* Question about logbsize default value
@ 2019-10-23 9:40 Gionatan Danti
2019-10-24 21:50 ` Dave Chinner
0 siblings, 1 reply; 7+ messages in thread
From: Gionatan Danti @ 2019-10-23 9:40 UTC (permalink / raw)
To: linux-xfs; +Cc: g.danti
Hi list,
on both the mount man page and the doc here [1] I read that when the
underlying RAID stripe unit is bigger than 256k, the log buffer size
(logbsize) will be set at 32k by default.

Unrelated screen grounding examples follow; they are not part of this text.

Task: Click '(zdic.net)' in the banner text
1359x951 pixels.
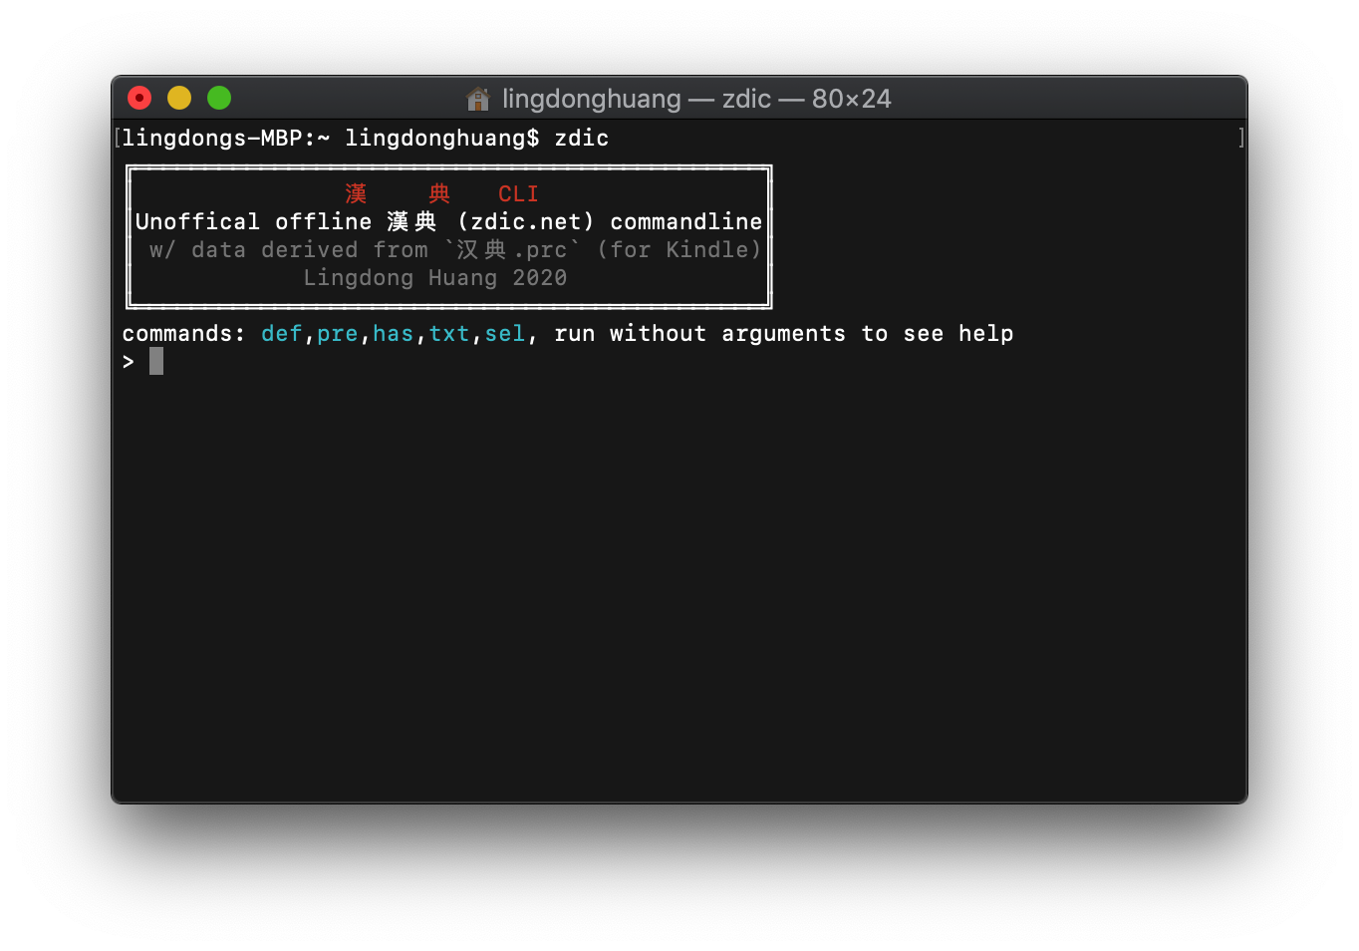Action: coord(525,221)
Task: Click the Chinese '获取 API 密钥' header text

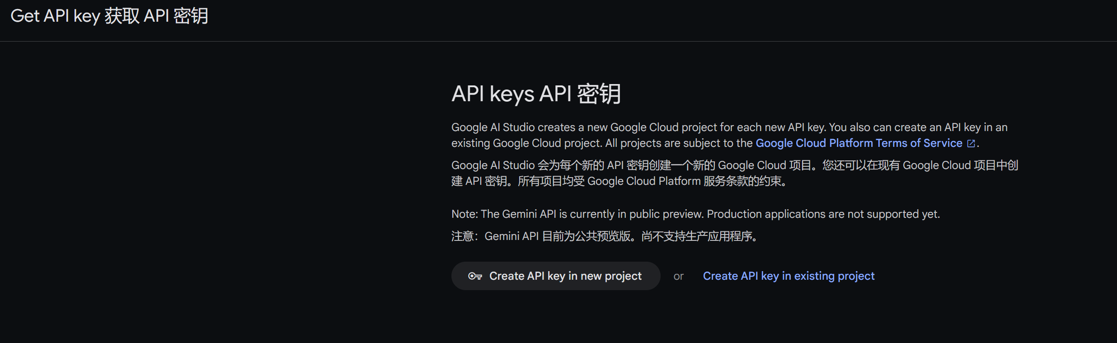Action: pos(156,16)
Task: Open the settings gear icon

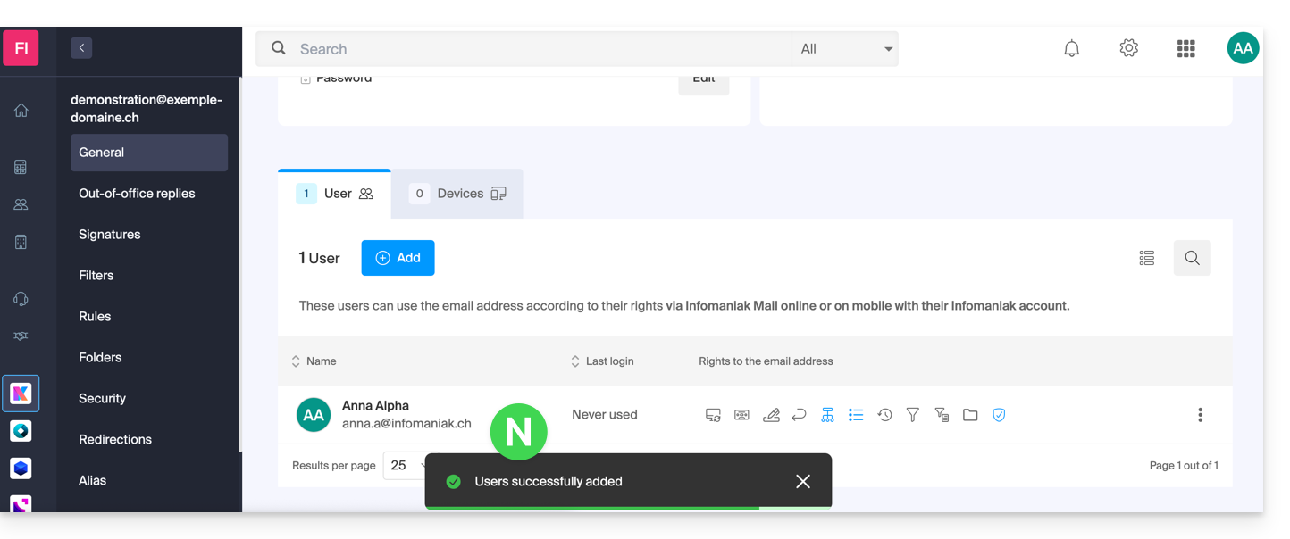Action: point(1128,49)

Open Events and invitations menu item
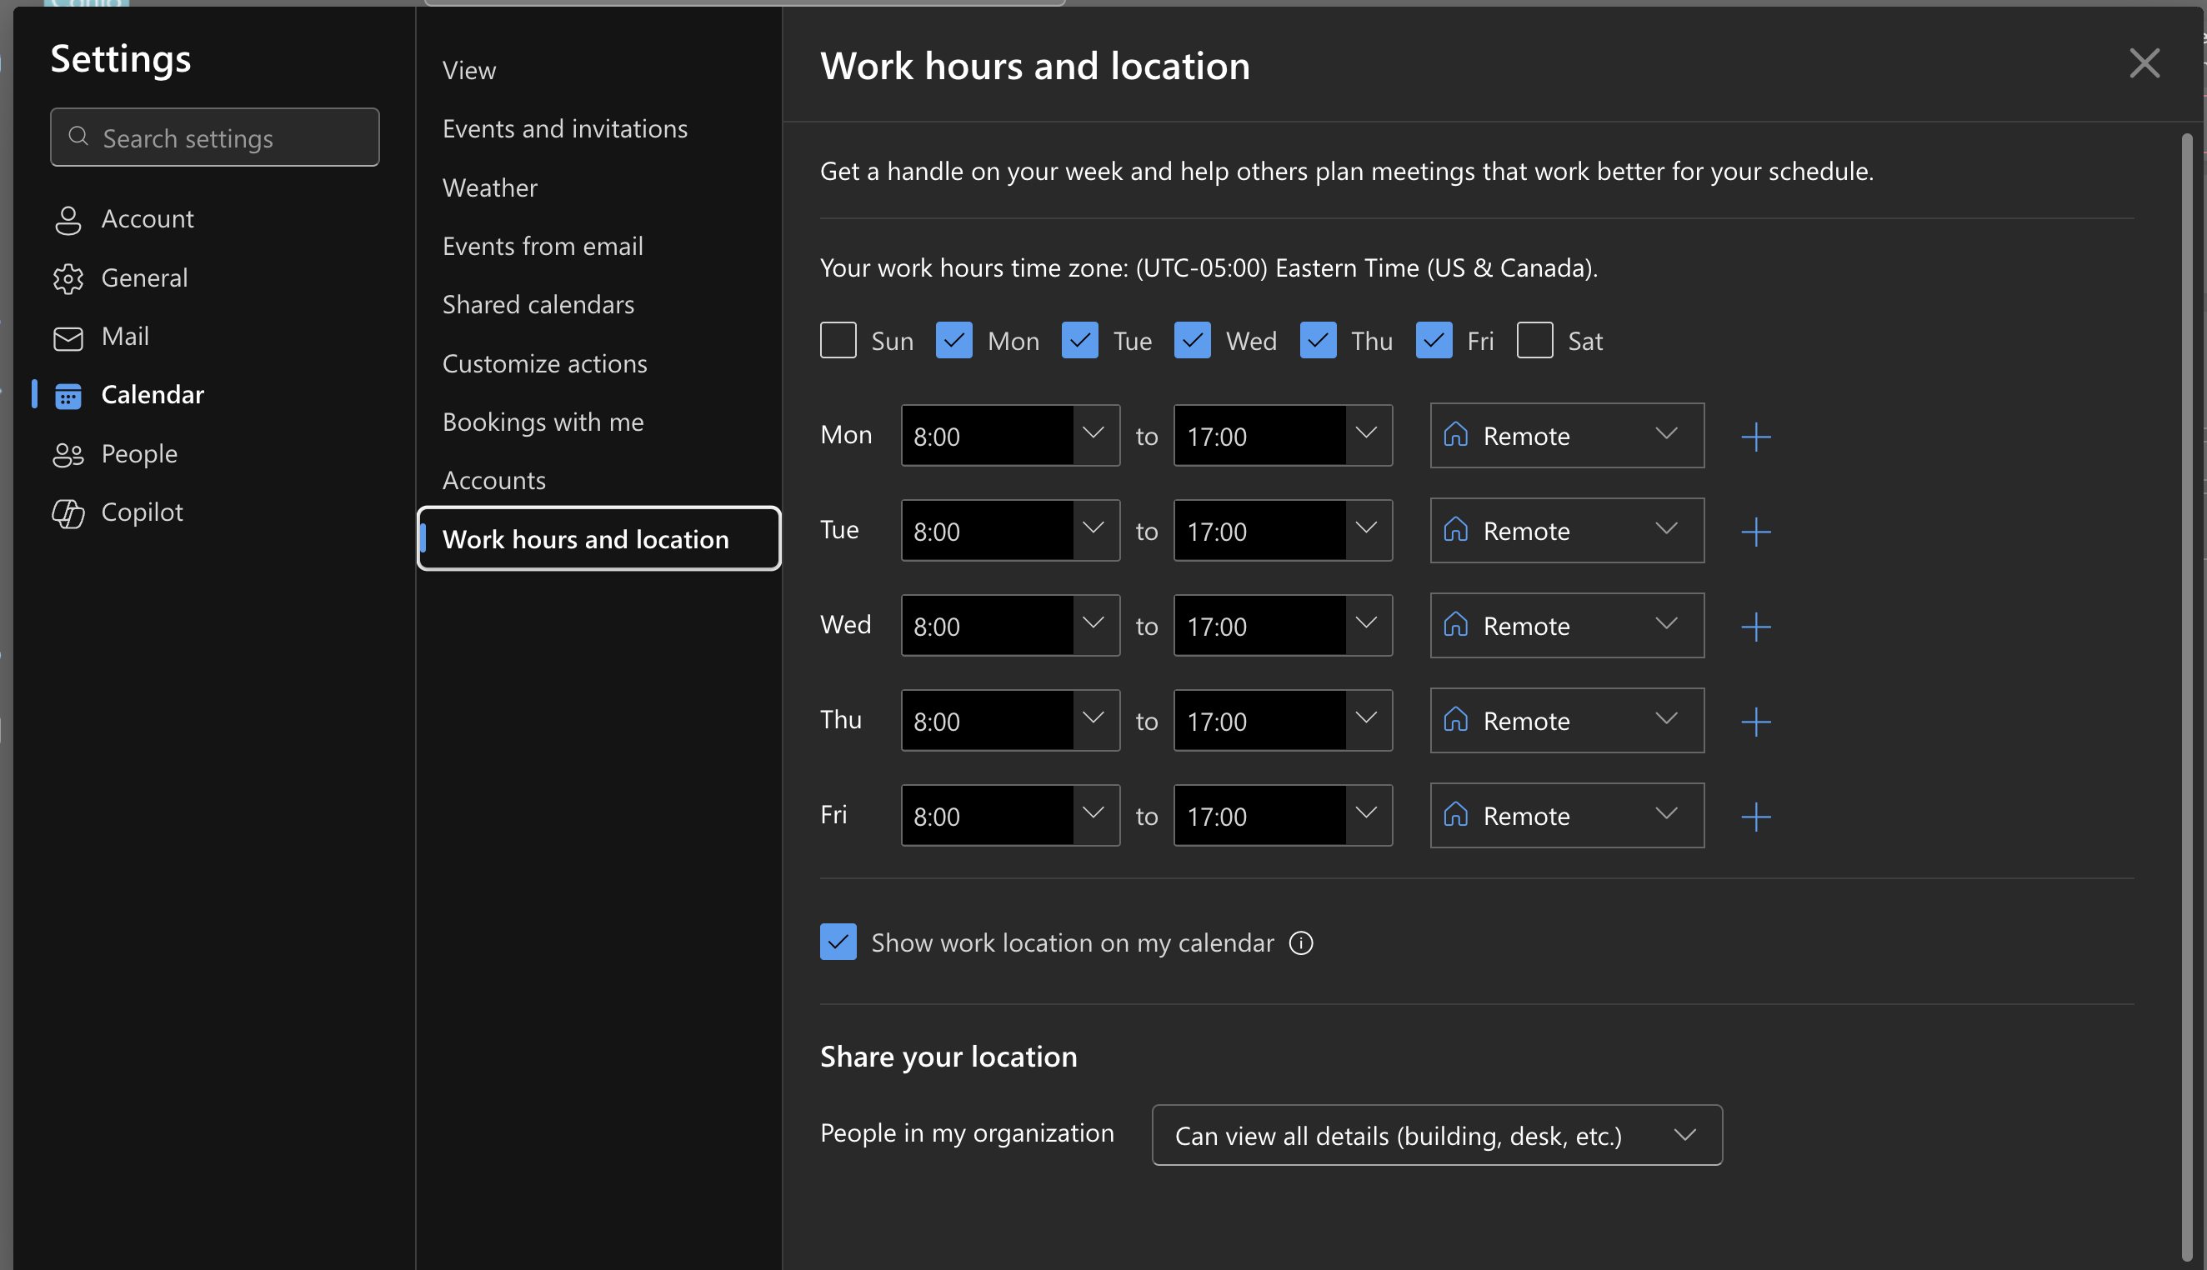pyautogui.click(x=564, y=129)
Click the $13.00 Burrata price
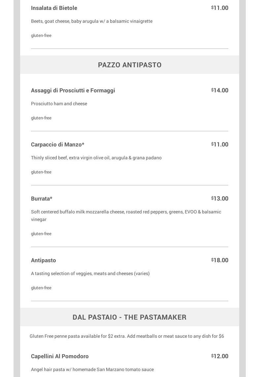Viewport: 259px width, 377px height. point(220,199)
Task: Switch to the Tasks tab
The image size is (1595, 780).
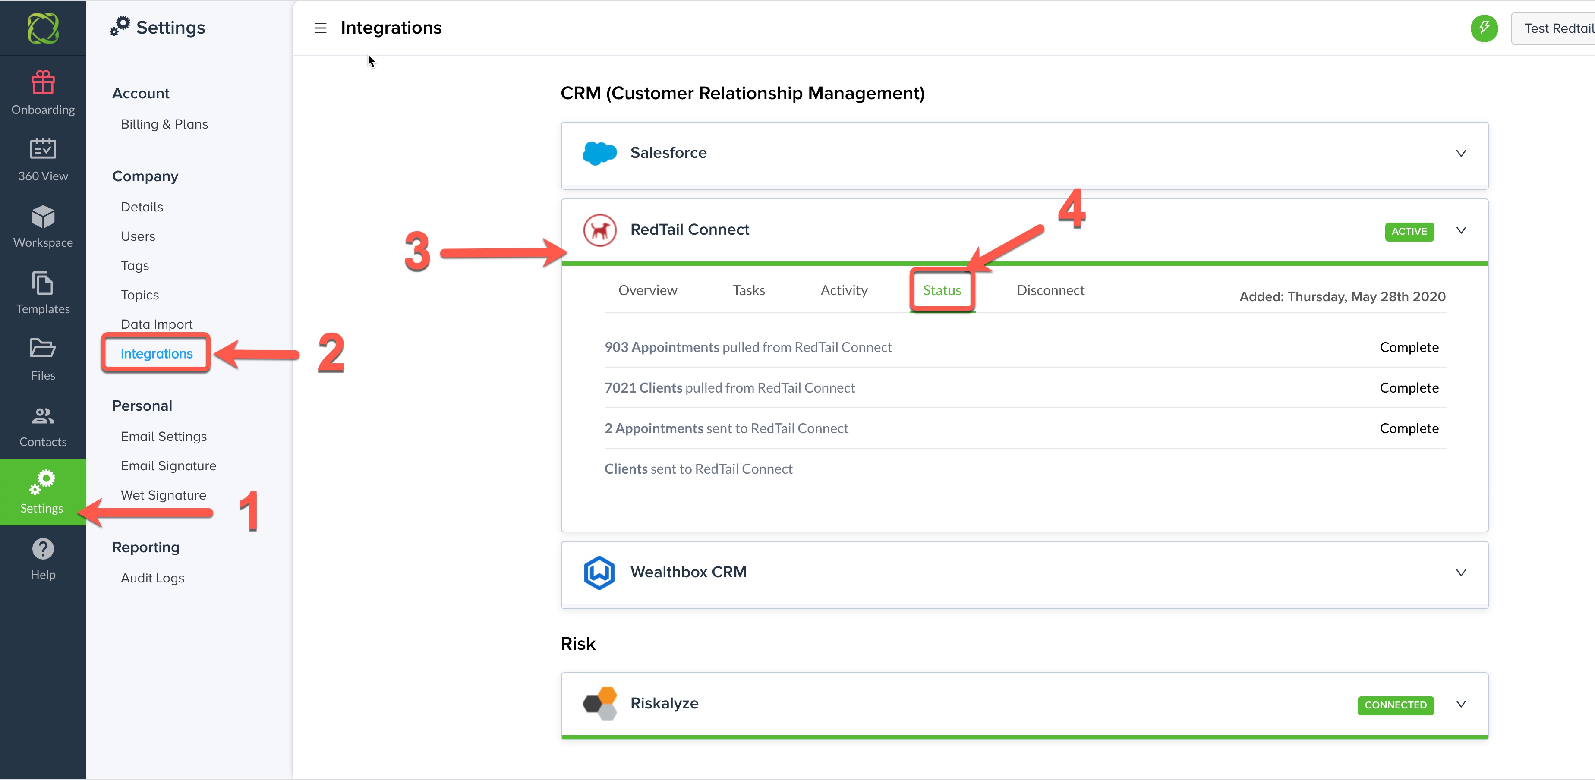Action: pyautogui.click(x=748, y=290)
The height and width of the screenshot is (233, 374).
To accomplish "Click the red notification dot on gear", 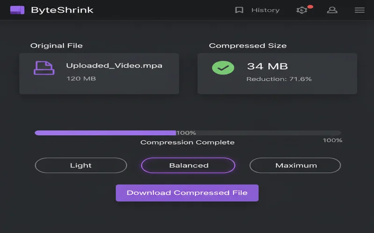I will 310,7.
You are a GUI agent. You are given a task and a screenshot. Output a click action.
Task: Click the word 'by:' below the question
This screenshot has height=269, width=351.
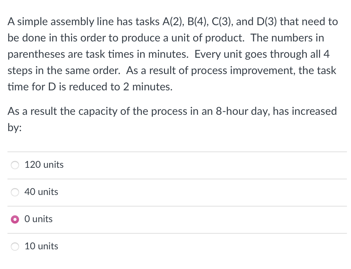[x=14, y=127]
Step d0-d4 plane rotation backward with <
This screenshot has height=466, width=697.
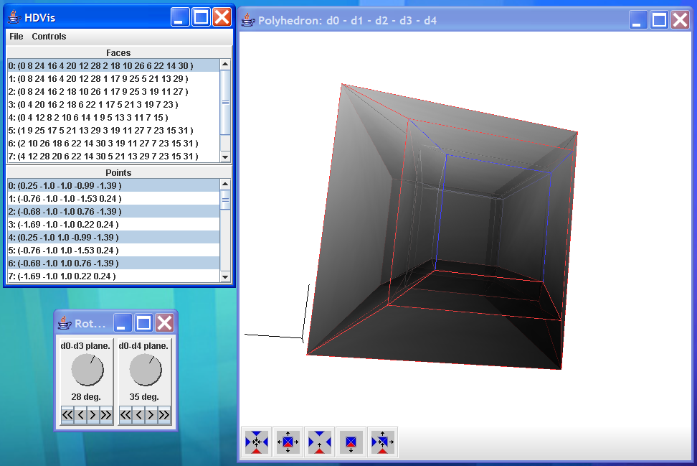[138, 414]
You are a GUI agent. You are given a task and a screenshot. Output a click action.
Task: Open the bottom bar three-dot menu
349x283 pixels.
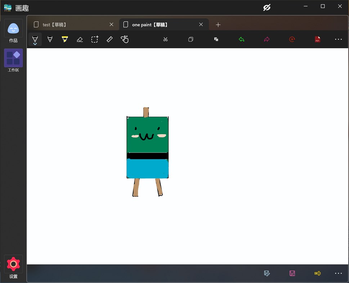(338, 273)
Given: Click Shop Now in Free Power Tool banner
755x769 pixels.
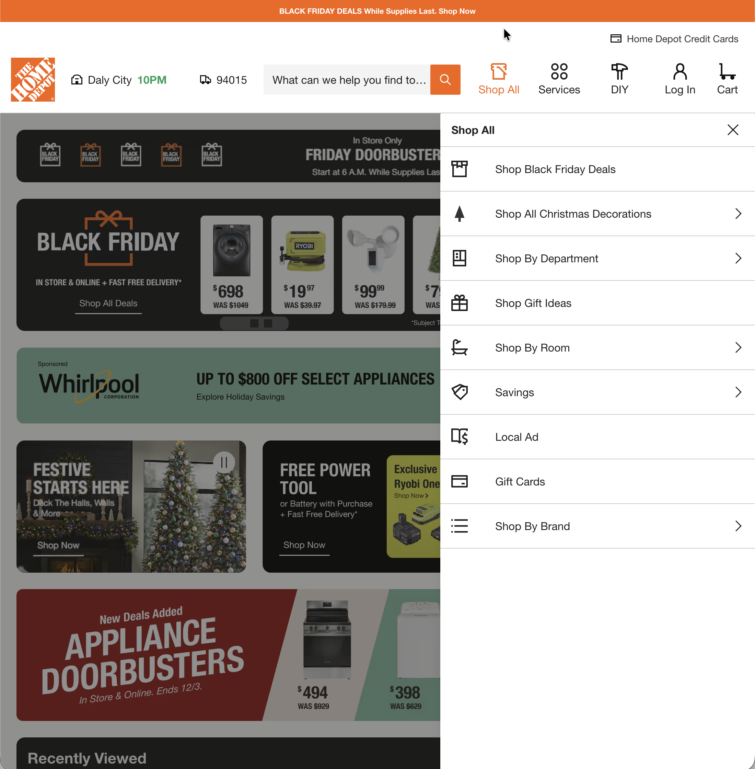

As in my tests (on top of software RAID 10 with 512k chunks) it seems
that using logbsize=256k helps in metadata-heavy workload, I wonder why
the default is to set such a small log buffer size.
For example, given the following array:
md126 : active raid10 sda1[3] sdb1[1] sdc1[0] sdd1[2]
268439552 blocks super 1.2 512K chunks 2 near-copies [4/4] [UUUU]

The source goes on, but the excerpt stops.